The Commission is proposing to limit to five the number of FM station changes that may be proposed in a single rule making proceeding. This could impact some of the more creative changes broadcasters might propose. The number five, however, appears somewhat arbitrary and the FCC may not have a record upon which it can base a decision to limit such changes. Therefore, it will be interesting to see if this five change limitation is adopted by the FCC.

The FCC is proposing to accept allocation petitions for rulemaking and associated filings electronically, rather than requiring their submission on paper which is now the case. This change is long overdue and the Commission should be commended for moving forward with this.
Finally, the Commission is asking whether it should loosen its prohibition against removing the sole local radio station licensed to a community in favor of a change to a more deserving community. If there is one principle that is bedrock in allocation proceedings, it is that a proposal to remove the sole operating station in a community almost always fails. This may be the most problematic of the Commission's proposals and may not survive.

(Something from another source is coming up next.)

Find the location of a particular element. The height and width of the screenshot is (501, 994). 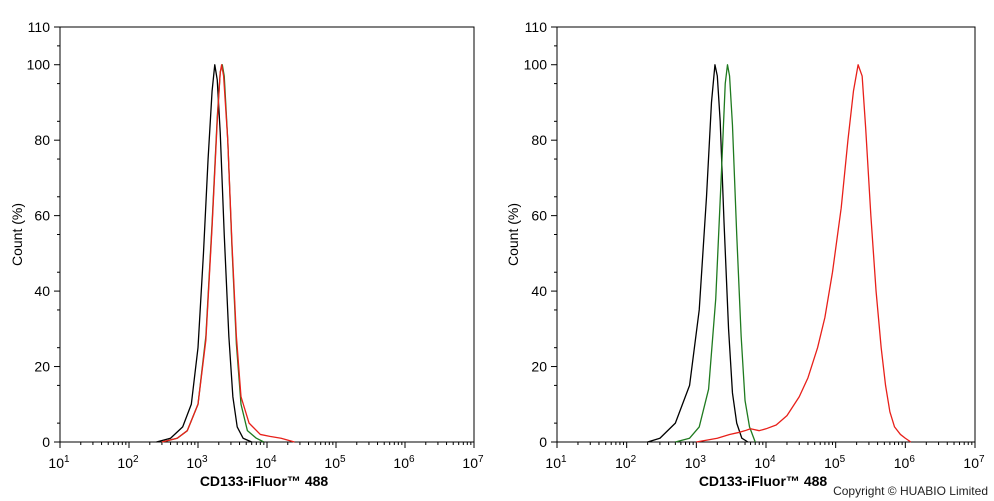

copyright-notice: Copyright © HUABIO Limited is located at coordinates (910, 491).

Informal inquiries to the FCC's staff yield the response that a possible release date of the new rules may be between the end of June and the end of August. Given that there are many FCC notices of proposed rulemaking that take significantly more time than one year to gel into new rules, having the allocation streamlining rules released in a little more than one year may be somewhat quick in the FCC's eyes. For those broadcasters who cannot file proposals because of the continuing freeze and cannot seek radio station improvements because the new rules have not yet been adopted, however, one year and counting will start to upset legitimate plans made by broadcasters to improve their facilities.